# Right or Wrong? It's not about the sex...



## TimFrost (Sep 19, 2013)

As a man who has been married for 20+ years; I have come to believe it's not just about the lack of sex, but the lack of affection.

I truly feel as if my wife isn't attracted to me anymore and therefore she barely shows any affection toward me. Since she doesn't seem interested in me then I have performance issues in the bedroom. it never used to be this way for me but for the last couple of years our lovemaking has been almost scheduled. Only on a Saturday or Sunday and only after we have both showered. now lately it has been about once every 3-4 weeks. Still sticking to the Sat/Sun schedule.

Now each week she showers first and relaxes in just her robe until I get in the shower then she is dressed and ready to start her day by the time I get out of shower. It doesn't matter if i wait an hour after her shower, she will stay naked in the bedroom in just a robe usually open, or if I go within minutes after hers. By the way my showers usually last about 6 minutes.

If I try to initiate sex before she or I showers then the game is off til next week. If I question why she doesn't seem to want me then she gets mad and says I don't respect her feelings.

I just can't win. even if I just want to spend some alone time with her and cuddle or watch TV she tells me how tired she is and shoos me from the room. but stays up for a couple of hours more watching TV or playing games on her tablet.

And before anyone asks NO she is not having any sort of affair. She has no time. She works full time and is currently going to school online for her masters degree. Any free time lately is spent hanging with her best friend (female and my sister) or we do things with family for the day. But very rarely is it ever just her and I.

I think I could even live without the sex if I had to but this feeling like she just doesn't desire me hurts more than ever.

I am tired of waking up and feeling dead inside.
I feel like we are roommates. That is all.


----------



## Married but not happy (Jan 11, 2014)

An all too familiar story, unfortunately. You can read a lot of them here. I have been dealing with a similar story for years and I wish I had the answers. I think the only thing that has a chance to initiate change in your wife is a fear of losing you.

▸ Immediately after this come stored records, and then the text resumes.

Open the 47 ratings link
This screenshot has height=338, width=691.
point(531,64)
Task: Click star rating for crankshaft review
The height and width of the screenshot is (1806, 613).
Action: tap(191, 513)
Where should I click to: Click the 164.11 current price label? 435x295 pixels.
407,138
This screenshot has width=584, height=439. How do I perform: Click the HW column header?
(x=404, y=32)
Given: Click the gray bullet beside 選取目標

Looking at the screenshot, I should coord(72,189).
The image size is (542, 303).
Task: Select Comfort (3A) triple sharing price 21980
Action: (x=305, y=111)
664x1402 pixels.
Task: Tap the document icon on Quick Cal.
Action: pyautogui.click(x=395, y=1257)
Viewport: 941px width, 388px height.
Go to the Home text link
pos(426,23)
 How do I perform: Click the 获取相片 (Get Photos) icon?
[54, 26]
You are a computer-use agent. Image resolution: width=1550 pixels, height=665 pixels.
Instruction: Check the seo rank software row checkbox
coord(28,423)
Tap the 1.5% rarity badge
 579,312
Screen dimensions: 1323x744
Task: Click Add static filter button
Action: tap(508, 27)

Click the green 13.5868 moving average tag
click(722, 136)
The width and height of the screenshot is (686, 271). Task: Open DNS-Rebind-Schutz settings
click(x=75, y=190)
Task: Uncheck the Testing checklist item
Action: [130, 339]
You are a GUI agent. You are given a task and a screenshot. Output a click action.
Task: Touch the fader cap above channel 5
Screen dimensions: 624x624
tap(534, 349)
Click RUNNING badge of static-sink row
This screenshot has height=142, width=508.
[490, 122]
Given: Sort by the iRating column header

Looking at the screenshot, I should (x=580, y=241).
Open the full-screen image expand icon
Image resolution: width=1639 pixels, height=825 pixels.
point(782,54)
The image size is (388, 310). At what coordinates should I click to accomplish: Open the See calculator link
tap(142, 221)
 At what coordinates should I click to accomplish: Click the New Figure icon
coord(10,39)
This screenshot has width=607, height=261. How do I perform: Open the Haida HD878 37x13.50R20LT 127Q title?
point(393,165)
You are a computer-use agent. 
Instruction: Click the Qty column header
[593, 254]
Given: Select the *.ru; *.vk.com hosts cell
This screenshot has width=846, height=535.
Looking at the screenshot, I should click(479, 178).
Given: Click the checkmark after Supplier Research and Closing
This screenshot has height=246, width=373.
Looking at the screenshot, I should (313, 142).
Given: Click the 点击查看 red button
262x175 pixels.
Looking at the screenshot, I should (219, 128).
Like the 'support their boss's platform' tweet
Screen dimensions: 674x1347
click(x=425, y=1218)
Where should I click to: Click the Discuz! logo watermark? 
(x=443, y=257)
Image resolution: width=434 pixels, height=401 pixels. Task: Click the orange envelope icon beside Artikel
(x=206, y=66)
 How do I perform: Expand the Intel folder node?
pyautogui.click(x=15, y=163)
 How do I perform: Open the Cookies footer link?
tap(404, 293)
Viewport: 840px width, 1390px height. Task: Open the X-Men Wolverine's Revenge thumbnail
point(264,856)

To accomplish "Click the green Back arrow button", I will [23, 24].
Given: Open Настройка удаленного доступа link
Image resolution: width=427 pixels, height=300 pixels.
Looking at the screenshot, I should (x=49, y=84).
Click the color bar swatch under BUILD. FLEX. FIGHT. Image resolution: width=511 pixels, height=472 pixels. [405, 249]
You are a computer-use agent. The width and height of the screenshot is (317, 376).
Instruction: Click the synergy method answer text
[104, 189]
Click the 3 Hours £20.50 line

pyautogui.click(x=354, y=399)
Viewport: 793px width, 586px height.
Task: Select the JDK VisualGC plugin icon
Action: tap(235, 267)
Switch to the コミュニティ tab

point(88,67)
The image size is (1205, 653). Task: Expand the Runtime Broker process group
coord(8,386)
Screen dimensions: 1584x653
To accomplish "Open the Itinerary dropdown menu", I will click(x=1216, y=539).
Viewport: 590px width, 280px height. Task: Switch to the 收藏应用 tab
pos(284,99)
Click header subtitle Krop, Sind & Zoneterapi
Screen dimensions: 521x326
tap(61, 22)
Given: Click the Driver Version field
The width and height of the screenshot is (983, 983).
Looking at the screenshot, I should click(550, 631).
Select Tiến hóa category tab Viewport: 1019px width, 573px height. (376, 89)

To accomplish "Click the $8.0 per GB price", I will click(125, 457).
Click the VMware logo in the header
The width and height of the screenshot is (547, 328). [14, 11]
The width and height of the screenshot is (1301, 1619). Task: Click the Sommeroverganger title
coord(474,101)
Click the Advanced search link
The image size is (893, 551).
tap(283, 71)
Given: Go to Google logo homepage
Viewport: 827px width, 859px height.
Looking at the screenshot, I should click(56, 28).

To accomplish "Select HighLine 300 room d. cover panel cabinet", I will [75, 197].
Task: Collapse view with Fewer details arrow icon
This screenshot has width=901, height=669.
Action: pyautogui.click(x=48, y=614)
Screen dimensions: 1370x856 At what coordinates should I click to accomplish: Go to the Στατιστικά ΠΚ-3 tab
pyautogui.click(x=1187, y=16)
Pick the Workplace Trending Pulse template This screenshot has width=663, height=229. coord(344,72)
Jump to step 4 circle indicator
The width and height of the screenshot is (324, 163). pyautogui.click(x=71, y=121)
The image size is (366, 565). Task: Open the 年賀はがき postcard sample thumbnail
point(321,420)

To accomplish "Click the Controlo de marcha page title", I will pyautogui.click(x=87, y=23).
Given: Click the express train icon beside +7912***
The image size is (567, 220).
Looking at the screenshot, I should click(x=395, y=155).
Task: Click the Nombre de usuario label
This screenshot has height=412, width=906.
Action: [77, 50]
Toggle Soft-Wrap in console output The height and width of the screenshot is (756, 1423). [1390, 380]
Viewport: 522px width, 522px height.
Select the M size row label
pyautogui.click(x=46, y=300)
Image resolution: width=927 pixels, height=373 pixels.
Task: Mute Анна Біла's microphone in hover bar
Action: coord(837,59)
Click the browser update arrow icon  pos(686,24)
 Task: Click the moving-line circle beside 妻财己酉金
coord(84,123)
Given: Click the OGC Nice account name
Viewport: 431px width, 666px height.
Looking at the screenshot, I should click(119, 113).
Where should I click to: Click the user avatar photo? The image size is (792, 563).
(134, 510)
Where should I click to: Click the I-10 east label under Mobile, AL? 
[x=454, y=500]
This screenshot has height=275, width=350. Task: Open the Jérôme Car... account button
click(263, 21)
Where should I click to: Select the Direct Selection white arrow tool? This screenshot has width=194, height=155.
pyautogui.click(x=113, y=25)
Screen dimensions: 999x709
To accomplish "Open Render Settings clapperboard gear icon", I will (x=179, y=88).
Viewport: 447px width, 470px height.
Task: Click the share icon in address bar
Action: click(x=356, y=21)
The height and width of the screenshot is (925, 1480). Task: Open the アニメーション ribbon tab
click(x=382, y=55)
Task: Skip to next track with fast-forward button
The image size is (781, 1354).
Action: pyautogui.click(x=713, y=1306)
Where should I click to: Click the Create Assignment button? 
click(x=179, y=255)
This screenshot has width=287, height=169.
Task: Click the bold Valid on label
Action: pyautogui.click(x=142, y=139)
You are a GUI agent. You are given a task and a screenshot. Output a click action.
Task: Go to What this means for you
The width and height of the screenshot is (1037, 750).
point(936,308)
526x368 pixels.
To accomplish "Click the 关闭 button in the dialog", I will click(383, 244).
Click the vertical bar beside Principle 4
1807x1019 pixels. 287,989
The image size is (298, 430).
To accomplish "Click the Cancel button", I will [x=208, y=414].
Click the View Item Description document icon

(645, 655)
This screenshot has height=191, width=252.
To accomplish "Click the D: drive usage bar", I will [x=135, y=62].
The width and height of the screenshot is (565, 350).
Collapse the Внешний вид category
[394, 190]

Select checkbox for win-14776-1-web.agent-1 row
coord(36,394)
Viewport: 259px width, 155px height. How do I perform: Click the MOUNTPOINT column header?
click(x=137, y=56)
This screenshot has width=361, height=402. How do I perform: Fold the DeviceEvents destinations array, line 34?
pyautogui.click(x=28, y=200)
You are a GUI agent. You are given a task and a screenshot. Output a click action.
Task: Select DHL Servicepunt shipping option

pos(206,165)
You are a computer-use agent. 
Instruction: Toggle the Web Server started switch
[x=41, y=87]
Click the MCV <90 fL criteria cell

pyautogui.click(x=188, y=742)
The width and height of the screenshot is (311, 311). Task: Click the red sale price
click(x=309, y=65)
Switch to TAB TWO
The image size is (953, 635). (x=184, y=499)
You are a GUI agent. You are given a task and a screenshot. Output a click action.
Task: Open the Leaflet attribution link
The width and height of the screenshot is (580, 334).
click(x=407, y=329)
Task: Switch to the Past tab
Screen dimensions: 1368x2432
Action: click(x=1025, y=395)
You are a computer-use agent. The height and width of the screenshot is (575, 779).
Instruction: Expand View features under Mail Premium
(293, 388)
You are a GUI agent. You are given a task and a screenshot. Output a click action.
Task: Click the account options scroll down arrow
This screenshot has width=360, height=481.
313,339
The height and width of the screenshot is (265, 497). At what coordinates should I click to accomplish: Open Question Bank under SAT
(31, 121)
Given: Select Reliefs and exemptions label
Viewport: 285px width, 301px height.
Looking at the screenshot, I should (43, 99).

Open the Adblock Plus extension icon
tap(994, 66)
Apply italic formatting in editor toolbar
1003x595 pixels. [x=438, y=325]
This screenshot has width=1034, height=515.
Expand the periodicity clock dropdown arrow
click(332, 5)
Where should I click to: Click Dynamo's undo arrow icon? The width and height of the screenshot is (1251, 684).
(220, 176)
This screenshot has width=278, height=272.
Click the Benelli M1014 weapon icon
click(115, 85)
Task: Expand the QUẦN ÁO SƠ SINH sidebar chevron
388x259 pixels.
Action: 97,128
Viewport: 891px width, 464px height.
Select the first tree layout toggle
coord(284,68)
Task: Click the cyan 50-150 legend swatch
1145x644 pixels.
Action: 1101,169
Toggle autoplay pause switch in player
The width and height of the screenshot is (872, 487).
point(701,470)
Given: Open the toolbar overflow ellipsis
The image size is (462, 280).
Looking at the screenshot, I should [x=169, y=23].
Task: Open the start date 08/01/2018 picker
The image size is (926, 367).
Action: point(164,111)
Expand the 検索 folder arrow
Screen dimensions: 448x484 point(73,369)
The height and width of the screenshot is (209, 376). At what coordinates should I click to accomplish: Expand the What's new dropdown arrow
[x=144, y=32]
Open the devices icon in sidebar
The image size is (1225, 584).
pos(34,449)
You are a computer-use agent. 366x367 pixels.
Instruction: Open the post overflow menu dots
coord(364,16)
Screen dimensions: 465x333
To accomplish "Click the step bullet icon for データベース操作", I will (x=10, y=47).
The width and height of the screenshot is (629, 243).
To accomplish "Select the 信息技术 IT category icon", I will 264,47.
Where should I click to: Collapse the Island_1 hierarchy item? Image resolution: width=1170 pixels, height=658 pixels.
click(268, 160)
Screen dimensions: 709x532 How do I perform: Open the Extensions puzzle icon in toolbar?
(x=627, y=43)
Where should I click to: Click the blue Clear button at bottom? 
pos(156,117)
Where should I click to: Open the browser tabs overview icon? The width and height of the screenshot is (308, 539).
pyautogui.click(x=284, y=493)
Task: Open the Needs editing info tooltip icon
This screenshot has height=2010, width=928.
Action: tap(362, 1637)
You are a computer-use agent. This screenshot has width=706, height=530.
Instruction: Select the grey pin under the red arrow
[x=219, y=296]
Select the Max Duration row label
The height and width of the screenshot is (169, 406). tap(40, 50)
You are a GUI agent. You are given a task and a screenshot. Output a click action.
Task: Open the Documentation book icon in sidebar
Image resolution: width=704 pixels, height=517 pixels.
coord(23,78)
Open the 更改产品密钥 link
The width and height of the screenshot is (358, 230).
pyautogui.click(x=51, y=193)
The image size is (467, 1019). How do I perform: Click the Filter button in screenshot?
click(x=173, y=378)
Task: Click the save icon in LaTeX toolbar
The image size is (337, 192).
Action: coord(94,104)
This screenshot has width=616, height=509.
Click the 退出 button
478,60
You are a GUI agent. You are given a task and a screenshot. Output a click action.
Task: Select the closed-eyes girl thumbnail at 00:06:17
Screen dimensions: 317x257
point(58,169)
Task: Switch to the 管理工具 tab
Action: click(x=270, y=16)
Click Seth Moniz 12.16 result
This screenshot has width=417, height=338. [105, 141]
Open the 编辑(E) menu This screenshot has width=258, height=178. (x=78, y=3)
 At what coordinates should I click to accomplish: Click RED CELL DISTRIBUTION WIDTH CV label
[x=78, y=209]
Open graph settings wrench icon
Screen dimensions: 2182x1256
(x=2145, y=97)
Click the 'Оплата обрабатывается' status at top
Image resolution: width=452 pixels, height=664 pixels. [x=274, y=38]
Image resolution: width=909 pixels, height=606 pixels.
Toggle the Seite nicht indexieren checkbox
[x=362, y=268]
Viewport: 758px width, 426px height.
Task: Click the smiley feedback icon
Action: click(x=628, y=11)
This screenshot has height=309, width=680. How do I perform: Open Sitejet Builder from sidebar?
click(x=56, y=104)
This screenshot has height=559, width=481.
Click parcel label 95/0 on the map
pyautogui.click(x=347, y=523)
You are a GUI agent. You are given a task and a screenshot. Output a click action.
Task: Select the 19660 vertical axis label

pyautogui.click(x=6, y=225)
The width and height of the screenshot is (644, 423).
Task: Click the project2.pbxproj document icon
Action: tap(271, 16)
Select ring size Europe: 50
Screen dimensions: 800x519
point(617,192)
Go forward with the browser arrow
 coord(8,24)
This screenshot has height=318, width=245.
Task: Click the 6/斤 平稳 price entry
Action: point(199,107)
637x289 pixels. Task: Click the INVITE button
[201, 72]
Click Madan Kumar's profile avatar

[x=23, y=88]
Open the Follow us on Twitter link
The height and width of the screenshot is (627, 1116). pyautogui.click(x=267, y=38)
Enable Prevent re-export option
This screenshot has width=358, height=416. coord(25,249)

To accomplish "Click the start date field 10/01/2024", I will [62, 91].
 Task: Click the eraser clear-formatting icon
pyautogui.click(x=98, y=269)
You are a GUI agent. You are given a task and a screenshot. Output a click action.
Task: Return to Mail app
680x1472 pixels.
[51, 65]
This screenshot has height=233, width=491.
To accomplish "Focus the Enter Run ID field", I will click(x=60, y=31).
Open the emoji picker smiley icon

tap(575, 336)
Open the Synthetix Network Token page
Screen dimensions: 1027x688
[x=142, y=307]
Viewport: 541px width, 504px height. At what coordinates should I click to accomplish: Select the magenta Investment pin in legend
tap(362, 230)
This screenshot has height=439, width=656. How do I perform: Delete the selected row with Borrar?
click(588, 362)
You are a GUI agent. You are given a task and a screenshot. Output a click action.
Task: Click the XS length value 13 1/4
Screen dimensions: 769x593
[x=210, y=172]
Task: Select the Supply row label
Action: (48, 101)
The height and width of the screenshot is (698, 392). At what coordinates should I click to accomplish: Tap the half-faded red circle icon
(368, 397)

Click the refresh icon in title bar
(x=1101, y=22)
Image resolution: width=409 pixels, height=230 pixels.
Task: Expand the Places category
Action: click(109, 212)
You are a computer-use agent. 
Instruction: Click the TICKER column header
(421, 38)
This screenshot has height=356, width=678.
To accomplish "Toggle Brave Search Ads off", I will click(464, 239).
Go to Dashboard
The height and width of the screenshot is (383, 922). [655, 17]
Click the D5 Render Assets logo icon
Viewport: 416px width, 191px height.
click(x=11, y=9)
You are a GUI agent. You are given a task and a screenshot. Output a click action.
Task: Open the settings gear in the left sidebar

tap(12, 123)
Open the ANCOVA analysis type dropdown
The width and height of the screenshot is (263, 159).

Have you tried counseling? I am thinking of trying to get my wife to go with me again (last time was with a male counselor who just wouldn't be tough enough). That is why I recommend a female marriage counselor.

Of course, just start off telling her how you feel, that you didn't get married to live with a stranger, that you love her and need physical intimacy to feel loved. Explain that physical intimacy is a man's greatest emotional need, not just a physical need.

Get a copy of "His Needs, Her Needs", a very good book. Look up an ar
ticle by Dennis Prager called, "When a woman isn't in the mood".
I am sure others will have good advice. I will never understand how a 
partner can withdraw intimacy and still want to stay married. To me, a 
marriage will never be the same without it because one partner will not 
feel loved.
marriage can never be the same without it because one os


----------



## doobie (Apr 15, 2014)

Basically, a marriage without sex is a sham, a mockery. Sex is the one thing that makes marriage different than other family relationships. Without the sex, a couple might as well be brother and sister, mother and son or father and daughter. I think usually what happens without sex is that the marriage tends to morph into a mix of those three relationships.


----------



## ConanHub (Aug 9, 2013)

Don't be too sure about infidelity.

That aside, she does NOT respect you and is NOT attracted to you.

Alpha up, start doing the 180. Stop asking for sex, read Married Mans Sex Life Primer.

You probably need to just start working on yourself.

Not really trying to justify your wifes sh!tty behavior but unfortunately your story has been played out many times.

Follow this advice and you WILL get your wife to notice you again.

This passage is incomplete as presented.